-- start Passage shown --

The April 2021 interview (video)

The July 2020 interview

This interview was conducted less than two months before Wroclaw Cosmopolitan School opened in September 2020.

The history of the school project

Our Kids: Can you tell me about the history of this project?

Graham Lewis: It's a year in the making. There was a lot of discontent from two main groups: from parents and from teachers who worked in other schools in the English-speaking private school sector in Wrocław. They had a list of issues that they wanted resolved and they were looking for some kind of improvement on. So I was presented with these problems and was approached by a number of parents looking to set up a new school on the cooperative model and when that did not transpire, we chose the private investment model.

Our Kids: Why Wroclaw?

Graham Lewis: If you do an analysis of the private school market, you will notice that Wrocław is a massively untapped opportunity. There's huge foreign investment here and a pretty sizable expat community. Several tech companies are based here for their European development, e.g., Nokia, IBM, Google, and Amazon. The people working there are used to these big fancy schools with modern inquiry-driven approaches, and for those people there's really nothing in Wroclaw.

There are some conventional English-speaking private schools but nothing that's really cutting edge. We now have people who work for IBM and are moving here from Poznań or Katowice to send their kids to our school. So we definitely have hit the nail on the head in terms of interpreting what the demand is, what people are looking for, and what's missing in the city.

Our Kids: So you must have been in Poland then?

Graham Lewis: I used to work in Poland previously for four years but for the last four years I was in Hong Kong in a school leadership role, so I was known to a group of parents. They knew I had worked in big international schools in Asia and had done a lot of traveling for professional development within schools so every couple of months I was visiting schools around the world, in Asia in particular. They were looking to organize something like that, saying: “When we lived in Singapore, we had a school like that — why don’t we have one in Wrocław?”

-- end Passage shown --
-- start Stored rows --

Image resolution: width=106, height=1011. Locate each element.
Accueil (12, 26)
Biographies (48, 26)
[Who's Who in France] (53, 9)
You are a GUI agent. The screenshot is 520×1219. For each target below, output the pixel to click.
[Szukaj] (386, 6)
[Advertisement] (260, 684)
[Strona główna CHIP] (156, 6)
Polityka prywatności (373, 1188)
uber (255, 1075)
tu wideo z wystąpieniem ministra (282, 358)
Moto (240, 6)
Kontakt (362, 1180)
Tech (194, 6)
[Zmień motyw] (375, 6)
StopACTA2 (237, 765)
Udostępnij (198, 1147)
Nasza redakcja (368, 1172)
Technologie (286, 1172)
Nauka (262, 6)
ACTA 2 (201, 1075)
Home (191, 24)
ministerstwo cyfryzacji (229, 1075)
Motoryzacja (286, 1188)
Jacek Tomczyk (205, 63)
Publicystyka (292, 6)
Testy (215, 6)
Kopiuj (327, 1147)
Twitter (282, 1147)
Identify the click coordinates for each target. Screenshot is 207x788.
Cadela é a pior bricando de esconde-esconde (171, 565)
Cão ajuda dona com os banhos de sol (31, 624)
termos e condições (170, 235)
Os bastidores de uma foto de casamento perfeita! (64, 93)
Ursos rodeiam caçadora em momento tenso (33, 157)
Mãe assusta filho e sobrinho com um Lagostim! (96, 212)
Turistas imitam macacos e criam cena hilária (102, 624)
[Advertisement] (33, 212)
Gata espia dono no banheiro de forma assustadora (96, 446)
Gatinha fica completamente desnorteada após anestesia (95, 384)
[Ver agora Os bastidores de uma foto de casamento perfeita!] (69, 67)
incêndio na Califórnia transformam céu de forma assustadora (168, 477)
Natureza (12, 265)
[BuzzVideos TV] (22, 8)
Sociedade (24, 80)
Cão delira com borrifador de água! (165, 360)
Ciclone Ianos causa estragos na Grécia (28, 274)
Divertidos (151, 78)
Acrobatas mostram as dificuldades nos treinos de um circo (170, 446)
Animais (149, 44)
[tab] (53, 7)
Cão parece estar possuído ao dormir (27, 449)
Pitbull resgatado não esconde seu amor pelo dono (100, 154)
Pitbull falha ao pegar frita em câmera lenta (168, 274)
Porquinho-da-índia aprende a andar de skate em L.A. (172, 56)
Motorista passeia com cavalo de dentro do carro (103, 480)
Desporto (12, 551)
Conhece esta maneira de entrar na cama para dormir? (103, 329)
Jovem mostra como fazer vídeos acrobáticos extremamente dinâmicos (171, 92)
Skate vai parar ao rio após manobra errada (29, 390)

-- end Stored rows --

Instruction:
Extract the text of the Wrocław school interview between "The history of the" and "Kids: Why Wroclaw?", inclusive.

Solved exercise:
The history of the school project

Our Kids: Can you tell me about the history of this project?

Graham Lewis: It's a year in the making. There was a lot of discontent from two main groups: from parents and from teachers who worked in other schools in the English-speaking private school sector in Wrocław. They had a list of issues that they wanted resolved and they were looking for some kind of improvement on. So I was presented with these problems and was approached by a number of parents looking to set up a new school on the cooperative model and when that did not transpire, we chose the private investment model.

Our Kids: Why Wroclaw?